Monday, November 22, 2010

Has the Sleeping Giant Awakened?

I used to wonder what it would take for Americans to rise up, enmass, and confront their government. If the news reports are any indication, it is the stories, the voice recordings, and the video of people, some as young as three years old, or as infirm as a disabled cancer patient, being put through a full body scanner or being groped as a prior condition for getting on an airplane. One man, to prove a point, refused the scanners, then refused the pat-down, but willingly stripped to his bike shorts so the TSA could see he had nothing to hide. He was told to put on his clothes so they could pat him down! Then they arrested him for not following instructions!
http://www.signonsandiego.com/news/2010/nov/21/gun-crusader-strips-down-shorts-hauled-out-san-die/
Indignation at the overreach of the TSA has gone viral. Someone started the call for a National Opt-Out Day, and over the course of two weeks it has snowballed into a fearsome threat to on-time air travel on the day before Thanksgiving.

The TSA reacted this past weekend. They stated that anyone who disrupts the scanning process or the pat downs will be arrested and fined $10,000. The pat-downs and the scans would go forward as planned, said Mr. Pistole, the head of the TSA. His tough guy attitude struck the exact wrong cord, and the calls for opting out of the naked body scanners intensified. Today, he was somewhat more concilliatory by saying they were looking at procedures to see if they could be made more palatable, and pleading with air travellers to cooperate with the TSA out of consideration for other travellers.

On my way home tonight, my Congressman, Russ Carnahan, got some airtime by saying he was reviewing TSA procedures to see if they couldn't be modified. Russ has never demonstrated the slightest concern for the Constitution. His concern was strictly to make TSA procedures less of a lightning rod. He doesn't want to kill the beast, he wants to tame it.

#### DATASET RECORDS:
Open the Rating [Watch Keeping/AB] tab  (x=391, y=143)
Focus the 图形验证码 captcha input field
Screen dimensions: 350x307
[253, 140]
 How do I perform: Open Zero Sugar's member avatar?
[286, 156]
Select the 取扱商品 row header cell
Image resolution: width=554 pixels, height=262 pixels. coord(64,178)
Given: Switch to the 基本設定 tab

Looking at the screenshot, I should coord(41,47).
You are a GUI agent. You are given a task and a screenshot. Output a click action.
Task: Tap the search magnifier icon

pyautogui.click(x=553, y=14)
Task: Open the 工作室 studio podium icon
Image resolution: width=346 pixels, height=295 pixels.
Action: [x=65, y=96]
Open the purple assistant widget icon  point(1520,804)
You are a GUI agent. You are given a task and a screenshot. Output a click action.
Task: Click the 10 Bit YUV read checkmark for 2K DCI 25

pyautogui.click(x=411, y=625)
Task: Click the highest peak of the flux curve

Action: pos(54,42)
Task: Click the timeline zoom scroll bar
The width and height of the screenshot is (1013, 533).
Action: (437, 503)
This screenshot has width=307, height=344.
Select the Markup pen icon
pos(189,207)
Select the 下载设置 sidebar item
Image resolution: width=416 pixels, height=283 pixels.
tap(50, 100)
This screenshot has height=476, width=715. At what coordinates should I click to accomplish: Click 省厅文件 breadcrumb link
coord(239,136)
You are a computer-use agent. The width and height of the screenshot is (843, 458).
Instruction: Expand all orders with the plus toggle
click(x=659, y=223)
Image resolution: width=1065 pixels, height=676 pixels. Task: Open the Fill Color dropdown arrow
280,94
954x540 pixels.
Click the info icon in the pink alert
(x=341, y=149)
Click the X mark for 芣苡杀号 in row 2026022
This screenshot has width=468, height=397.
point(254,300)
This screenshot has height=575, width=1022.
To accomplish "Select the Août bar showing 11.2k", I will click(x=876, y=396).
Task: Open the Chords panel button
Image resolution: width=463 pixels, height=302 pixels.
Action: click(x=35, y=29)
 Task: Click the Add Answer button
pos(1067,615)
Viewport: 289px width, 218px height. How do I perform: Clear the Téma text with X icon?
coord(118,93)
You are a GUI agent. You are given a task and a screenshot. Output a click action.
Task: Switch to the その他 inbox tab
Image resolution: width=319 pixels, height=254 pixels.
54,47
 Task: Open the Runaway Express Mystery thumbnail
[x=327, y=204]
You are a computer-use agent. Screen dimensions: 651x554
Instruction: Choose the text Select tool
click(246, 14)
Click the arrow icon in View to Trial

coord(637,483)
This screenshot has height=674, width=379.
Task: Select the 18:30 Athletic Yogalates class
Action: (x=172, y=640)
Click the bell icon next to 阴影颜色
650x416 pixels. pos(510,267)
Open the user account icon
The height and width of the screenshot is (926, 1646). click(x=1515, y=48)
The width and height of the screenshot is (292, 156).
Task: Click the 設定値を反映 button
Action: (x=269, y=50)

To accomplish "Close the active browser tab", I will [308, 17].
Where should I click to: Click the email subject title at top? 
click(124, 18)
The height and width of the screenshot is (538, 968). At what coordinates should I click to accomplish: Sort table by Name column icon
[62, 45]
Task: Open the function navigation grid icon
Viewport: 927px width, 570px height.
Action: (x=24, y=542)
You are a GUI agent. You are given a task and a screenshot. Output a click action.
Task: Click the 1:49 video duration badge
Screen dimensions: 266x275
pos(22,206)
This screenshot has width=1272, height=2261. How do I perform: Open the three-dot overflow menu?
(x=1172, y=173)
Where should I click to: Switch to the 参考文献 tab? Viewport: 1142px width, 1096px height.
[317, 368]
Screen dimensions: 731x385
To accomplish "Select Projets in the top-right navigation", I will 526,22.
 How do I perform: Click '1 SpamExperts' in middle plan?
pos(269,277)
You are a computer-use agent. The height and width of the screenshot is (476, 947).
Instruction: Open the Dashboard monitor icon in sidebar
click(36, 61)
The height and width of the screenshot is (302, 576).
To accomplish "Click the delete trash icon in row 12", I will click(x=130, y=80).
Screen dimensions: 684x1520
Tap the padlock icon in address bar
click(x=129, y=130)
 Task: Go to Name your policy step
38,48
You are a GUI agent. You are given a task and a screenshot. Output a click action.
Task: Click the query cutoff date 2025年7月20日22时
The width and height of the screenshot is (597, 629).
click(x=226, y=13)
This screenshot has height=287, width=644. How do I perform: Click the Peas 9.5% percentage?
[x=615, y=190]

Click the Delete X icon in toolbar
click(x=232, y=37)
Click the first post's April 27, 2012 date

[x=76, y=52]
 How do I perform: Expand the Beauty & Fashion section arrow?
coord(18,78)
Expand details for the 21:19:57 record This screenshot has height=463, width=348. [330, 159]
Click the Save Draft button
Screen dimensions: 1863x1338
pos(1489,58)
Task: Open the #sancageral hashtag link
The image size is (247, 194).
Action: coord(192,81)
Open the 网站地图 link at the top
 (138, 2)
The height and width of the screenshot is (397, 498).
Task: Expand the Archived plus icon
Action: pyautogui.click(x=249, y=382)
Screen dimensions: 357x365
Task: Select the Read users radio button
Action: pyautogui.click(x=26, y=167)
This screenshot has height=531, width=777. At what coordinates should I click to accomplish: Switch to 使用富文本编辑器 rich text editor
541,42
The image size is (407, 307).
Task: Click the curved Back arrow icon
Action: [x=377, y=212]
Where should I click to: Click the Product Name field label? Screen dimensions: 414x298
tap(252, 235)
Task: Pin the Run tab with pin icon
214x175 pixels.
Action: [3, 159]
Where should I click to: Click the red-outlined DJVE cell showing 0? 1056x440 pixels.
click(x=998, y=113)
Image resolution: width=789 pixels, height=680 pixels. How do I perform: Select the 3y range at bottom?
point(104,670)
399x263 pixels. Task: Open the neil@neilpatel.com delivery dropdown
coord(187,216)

#### WORK ITEM:
Continue the piece on TSA airport screening and National Opt-Out Day, starting after its last sentence.

#### RESPONSE:
Debates have raged on TV between civil libertarians, who oppose the very idea of the TSA as well as the security measures they have put in place, and the Safety First crowd that repeats the mantra "anything for safety." One of their best critiques is "if you (libertarians) don't want the TSA to do body scans to keep us safe, what would YOU do to keep us safe?" The best response to that critique is: "it is not the government's job to keep us safe in the air, it is the airlines job to keep us safe in the air." That doesn't directly answer the question so much as it tries to reframe the debate: it's not WHAT will keep us safe, but WHO. I'm not sure most viewers get this.

Nevertheless, there is extensive buzz on the internet and in the mainstream press. We'll know in two days if it has any teeth. It seems to me that the easy way for the TSA to defang the entire threat is to turn off the machines for a day. No machines and no pat downs means no opt-out. The whole protest fizzles. They can always put the rules in place at another time when everyone has gotten a little tired of the arguments.

Personally, I hope the TSA sticks with its' hardline position. That could be the catalyst for a nationwide reality check, some citizen activism, and maybe for some citizen empowerment. If people see the TSA run away from one of their cherished programs because of an incensed public, maybe the public will sense their own power and continue spontaneous challenges to other programs, bureaucracies, and government institutions.

I wonder if the sleeping giant has awakened.